Place Bel-Air at the turn of the century

The Maison Mercier under construction (1899)

The Maison Mercier under construction (1899)

The Maison Mercier under construction (1899)

(© Musée Historique de la ville de Lausanne)

Built between 1898 and 1900, the original building consisted of stores with mezzanines, and three floors of magnificent apartments fitted with marble fireplaces. With the meticulous design of its facades in Viollet-le-Duc Gothic Revival, the terrace and the roof angles topped with gables, the Maison Mercier was acclaimed one of the most beautiful buildings in the city.

The diversity of the renters and the activities in the Maison Mercier since the turn of the century attest to its owner's open-mindedness: the business name registry office, and several religious communities such as the synagogue, the Greek Orthodox and the Seventh-Day Adventists. The building also housed the French-language radio station Société Romande de Radiophonie (which has become Radio Suisse Romande), a fencing club and even a puppet theater! The professional activities practiced in the premises were just as varied: doctors, teachers, bankers, civil servants and tradesmen all worked under the same roof.

Over the last 60 years, the Maison Mercier has undergone regular restoration and modernization work in order to fully meet the demands of modern technology. Its stately size and original style have made it a true gem of Lausanne's architectural heritage.



Gazette de Lausanne, April 19, 1895

Facade of the Maison Mercier according to plans by Francis Isoz (© S.I.M.)


On Rue du Grand-Chêne 

The far-end of Rue du Grand Chêne on the Montbenon side is going to change completely. A building that is sure to be the largest and undoubtedly the most beautiful in Lausanne, will soon be erected on the site of the old Dufour house and its adjoining stables. Mr. Jean-Jacques Mercier is the man behind its construction, which is based on plans by Mr. Francis Isoz, architect of the Château d'Ouchy.
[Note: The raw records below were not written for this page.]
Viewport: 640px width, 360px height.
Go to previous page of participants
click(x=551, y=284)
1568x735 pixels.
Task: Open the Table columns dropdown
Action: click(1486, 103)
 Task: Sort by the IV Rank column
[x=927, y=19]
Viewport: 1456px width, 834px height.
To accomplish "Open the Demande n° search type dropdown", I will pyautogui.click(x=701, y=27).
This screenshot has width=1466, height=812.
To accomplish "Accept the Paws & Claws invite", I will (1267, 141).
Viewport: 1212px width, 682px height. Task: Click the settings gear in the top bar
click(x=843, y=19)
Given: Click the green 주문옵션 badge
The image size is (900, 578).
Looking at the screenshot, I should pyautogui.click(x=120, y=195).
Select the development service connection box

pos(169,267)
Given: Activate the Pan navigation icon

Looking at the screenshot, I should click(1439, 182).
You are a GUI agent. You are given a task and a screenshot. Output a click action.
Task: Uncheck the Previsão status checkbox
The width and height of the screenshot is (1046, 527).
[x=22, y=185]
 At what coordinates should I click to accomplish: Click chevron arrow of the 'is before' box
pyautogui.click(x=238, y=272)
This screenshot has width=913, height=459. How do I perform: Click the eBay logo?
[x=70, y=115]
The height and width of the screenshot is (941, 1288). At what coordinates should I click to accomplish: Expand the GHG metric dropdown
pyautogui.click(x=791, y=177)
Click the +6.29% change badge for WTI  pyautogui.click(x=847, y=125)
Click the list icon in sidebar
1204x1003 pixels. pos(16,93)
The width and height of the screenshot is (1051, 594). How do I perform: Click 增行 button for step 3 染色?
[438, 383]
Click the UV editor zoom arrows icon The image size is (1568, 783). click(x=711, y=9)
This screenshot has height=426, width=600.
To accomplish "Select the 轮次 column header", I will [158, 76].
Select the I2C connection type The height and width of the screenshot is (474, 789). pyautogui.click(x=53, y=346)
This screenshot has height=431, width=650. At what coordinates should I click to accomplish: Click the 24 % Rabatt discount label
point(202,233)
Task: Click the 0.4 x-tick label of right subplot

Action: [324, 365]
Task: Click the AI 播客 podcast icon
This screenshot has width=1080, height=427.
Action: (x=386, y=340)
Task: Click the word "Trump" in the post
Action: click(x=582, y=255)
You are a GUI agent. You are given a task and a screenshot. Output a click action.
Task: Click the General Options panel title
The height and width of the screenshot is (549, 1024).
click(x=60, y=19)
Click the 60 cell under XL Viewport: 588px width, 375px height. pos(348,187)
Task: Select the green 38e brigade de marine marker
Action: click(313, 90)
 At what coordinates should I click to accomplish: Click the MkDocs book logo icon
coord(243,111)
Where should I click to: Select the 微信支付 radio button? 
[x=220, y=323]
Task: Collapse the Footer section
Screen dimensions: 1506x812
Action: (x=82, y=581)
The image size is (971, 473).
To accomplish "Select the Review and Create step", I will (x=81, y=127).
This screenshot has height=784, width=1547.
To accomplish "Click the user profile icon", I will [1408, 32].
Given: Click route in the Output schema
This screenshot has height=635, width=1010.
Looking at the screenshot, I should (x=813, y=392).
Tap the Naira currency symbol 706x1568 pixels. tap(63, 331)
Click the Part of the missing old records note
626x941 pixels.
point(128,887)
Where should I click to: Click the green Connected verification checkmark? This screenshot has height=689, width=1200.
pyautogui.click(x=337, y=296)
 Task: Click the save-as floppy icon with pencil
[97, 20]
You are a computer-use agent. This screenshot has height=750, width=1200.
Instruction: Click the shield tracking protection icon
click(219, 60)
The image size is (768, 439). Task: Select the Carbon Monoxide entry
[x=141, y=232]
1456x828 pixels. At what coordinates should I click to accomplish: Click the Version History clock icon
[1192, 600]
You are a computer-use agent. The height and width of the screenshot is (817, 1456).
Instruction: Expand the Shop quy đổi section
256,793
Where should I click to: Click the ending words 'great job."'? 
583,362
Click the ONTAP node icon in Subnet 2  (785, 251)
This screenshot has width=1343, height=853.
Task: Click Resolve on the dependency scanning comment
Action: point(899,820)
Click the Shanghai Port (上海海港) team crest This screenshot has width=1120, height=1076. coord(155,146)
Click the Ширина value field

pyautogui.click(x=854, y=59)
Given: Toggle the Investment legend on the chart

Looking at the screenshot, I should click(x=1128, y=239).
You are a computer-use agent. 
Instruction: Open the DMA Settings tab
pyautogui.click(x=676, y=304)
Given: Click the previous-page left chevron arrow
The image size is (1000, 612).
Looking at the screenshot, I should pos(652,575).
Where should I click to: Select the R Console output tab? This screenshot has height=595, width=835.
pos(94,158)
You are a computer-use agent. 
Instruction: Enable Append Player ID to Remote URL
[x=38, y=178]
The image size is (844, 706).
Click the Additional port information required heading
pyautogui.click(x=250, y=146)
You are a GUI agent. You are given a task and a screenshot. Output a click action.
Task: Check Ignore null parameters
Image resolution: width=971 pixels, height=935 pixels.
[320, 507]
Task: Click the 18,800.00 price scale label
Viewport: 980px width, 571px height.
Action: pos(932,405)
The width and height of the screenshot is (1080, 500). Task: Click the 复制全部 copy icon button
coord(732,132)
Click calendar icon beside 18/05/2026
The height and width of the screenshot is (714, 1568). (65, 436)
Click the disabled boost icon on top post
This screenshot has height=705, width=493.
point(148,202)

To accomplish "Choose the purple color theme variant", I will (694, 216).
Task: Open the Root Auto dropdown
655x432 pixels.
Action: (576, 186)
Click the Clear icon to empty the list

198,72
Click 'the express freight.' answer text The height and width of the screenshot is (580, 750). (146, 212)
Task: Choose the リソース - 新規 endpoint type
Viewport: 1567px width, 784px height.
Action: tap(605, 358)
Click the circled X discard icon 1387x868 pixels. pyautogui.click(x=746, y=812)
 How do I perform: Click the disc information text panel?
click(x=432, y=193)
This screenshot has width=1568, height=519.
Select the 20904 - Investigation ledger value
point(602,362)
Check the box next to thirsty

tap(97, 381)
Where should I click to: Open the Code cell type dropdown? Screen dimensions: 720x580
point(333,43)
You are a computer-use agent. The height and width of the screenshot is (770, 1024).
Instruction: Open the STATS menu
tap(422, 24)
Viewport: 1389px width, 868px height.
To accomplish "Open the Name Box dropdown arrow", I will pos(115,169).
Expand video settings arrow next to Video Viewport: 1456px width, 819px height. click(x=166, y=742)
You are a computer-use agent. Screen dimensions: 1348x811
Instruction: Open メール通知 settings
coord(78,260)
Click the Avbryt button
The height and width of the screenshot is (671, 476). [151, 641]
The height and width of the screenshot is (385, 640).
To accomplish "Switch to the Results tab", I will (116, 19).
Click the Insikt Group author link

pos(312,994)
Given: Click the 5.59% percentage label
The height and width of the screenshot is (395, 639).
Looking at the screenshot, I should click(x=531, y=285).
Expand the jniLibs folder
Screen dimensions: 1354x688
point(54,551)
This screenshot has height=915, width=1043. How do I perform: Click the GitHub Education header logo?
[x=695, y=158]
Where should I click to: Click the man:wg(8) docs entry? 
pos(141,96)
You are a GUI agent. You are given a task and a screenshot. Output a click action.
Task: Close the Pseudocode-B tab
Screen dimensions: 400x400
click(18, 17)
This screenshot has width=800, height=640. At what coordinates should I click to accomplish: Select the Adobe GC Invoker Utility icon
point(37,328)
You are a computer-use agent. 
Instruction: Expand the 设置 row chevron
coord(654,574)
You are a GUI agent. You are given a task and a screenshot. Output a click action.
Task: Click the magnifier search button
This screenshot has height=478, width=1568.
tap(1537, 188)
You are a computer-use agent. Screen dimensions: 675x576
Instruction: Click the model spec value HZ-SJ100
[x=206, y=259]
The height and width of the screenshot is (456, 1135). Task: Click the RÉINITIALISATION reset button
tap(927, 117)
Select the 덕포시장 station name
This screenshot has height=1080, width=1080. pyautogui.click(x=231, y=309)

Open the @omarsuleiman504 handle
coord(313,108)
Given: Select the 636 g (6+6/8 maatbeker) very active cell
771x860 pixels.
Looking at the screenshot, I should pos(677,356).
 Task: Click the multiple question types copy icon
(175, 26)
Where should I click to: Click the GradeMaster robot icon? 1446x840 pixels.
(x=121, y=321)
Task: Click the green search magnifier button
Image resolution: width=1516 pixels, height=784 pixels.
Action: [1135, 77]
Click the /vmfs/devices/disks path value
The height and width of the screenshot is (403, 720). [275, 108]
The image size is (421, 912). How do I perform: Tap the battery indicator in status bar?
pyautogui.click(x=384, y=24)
The new building will occupy not only the land of the two old houses to be demolished, but also the entire garden area to the west and the slope to the north, right up to the Gare du Flon. On that side, there will be no less than nine floors - almost the size of one of the famous Chicago sky scrapers! On the Rue du Grand-Chêne, however, even the tip of the cornice will not exceed the regulatory height of 18 meters. Large enough for spacious stores with mezzanines and for three floors of apartments, the Maison will be fully constructed out of cut stone - probably Arvel stone -, like the Château d'Ouchy. It will have great style and elegance. The meticulously designed facade on Rue du Grand-Chêne includes gables at both ends, and, at about a third of its length, a pointed bellturret. To the west, on the Montbenon side, and to the north, facing the Grand-Pont, the uniformity of the facades will be disrupted by architectural motifs that are suited to the general character of the building and that jut out from the walls and roofs.

This immense construction will not resemble to any extent an army barrack or any sort of rental property. It will have style, shape and relief.

Another original feature, in addition to street side stores, there will also be shops on the two other sides.

A terrace lined with a stone gallery will give access to the stores to the west and the north. Below the terrace, there will be another five floors of office space and various other premises.

A final point that touches the entire population of Lausanne, Mr. Mercier plans to build a large stairway in front of the building to the west, which will connect the Montbenon entrance to the funicular station. Negotiations to this effect have begun with the municipality. Let us hope that they arrive at an agreement.

It should be added that Mr. Mercier's building, which will be a significant embellishment to this part of the city, will be equipped with an elevator, a freight elevator, central steam heating and a small plant especially for the production of electric heating.